WORK ORDER>
Below are records; extract exactly the lines from the one with "Volver al inicio (137, 597)" through the final line, including both, but drop the pictures.

__________________________________________________

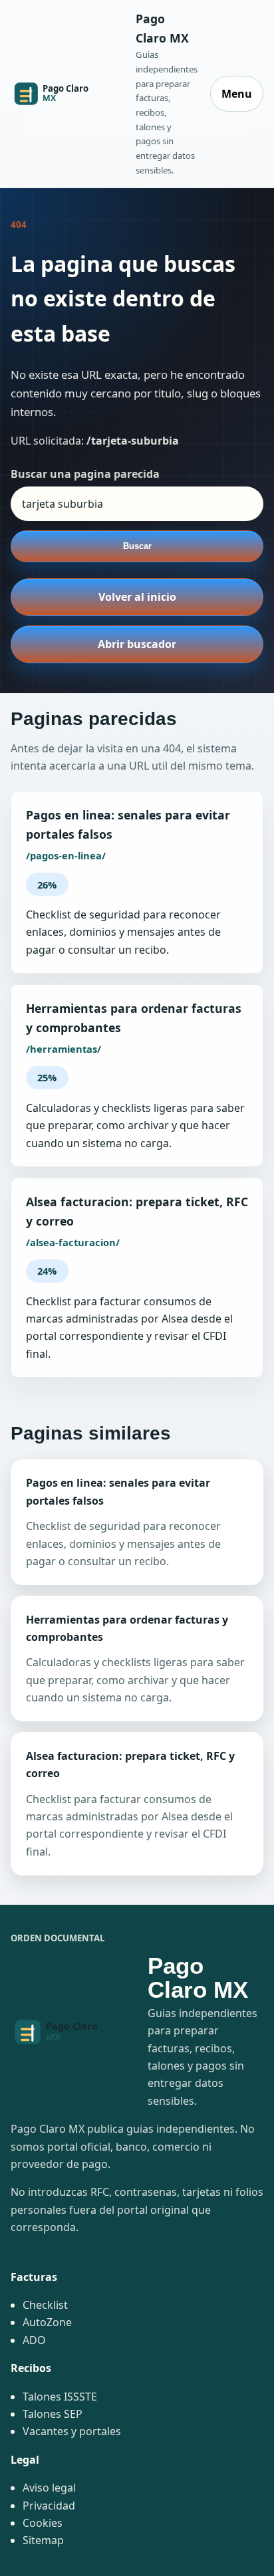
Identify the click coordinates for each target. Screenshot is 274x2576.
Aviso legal (49, 2487)
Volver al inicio (137, 597)
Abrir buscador (137, 644)
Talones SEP (52, 2414)
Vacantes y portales (72, 2431)
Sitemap (43, 2540)
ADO (34, 2340)
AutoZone (47, 2322)
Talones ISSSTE (60, 2396)
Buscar (137, 546)
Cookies (43, 2523)
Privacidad (49, 2505)
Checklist (45, 2305)
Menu (236, 93)
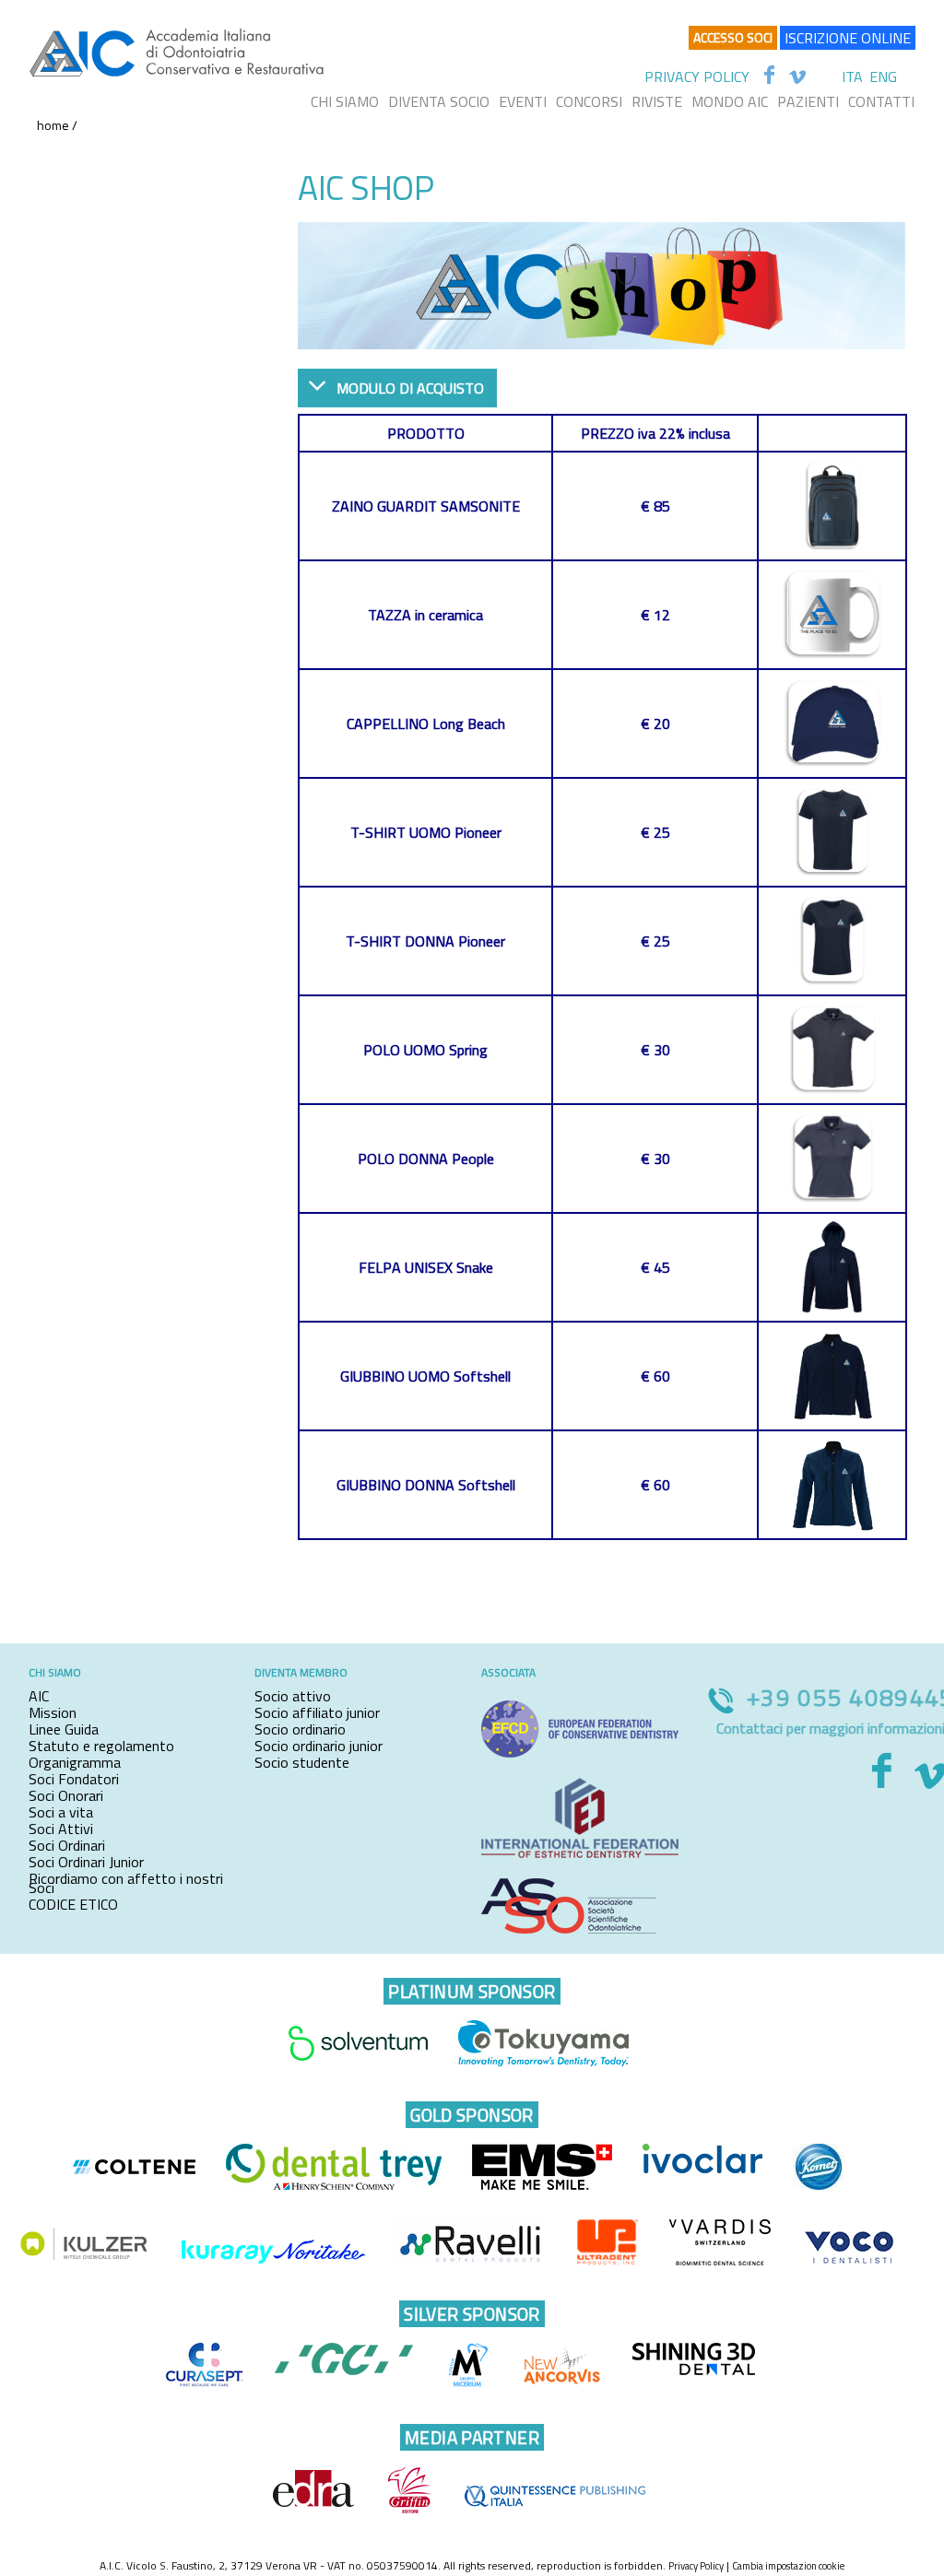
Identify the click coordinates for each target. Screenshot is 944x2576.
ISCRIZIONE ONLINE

__________________________________________________

TASK ANSWER>
Volver al inicio (137, 597)
Abrir buscador (137, 644)
Talones SEP (52, 2414)
Vacantes y portales (72, 2431)
Sitemap (43, 2540)
ADO (34, 2340)
AutoZone (47, 2322)
Talones ISSSTE (60, 2396)
Buscar (137, 546)
Cookies (43, 2523)
Privacidad (49, 2505)
Checklist (45, 2305)
Menu (236, 93)
Identify the click coordinates for each target. Screenshot is 944x2576.
ISCRIZIONE ONLINE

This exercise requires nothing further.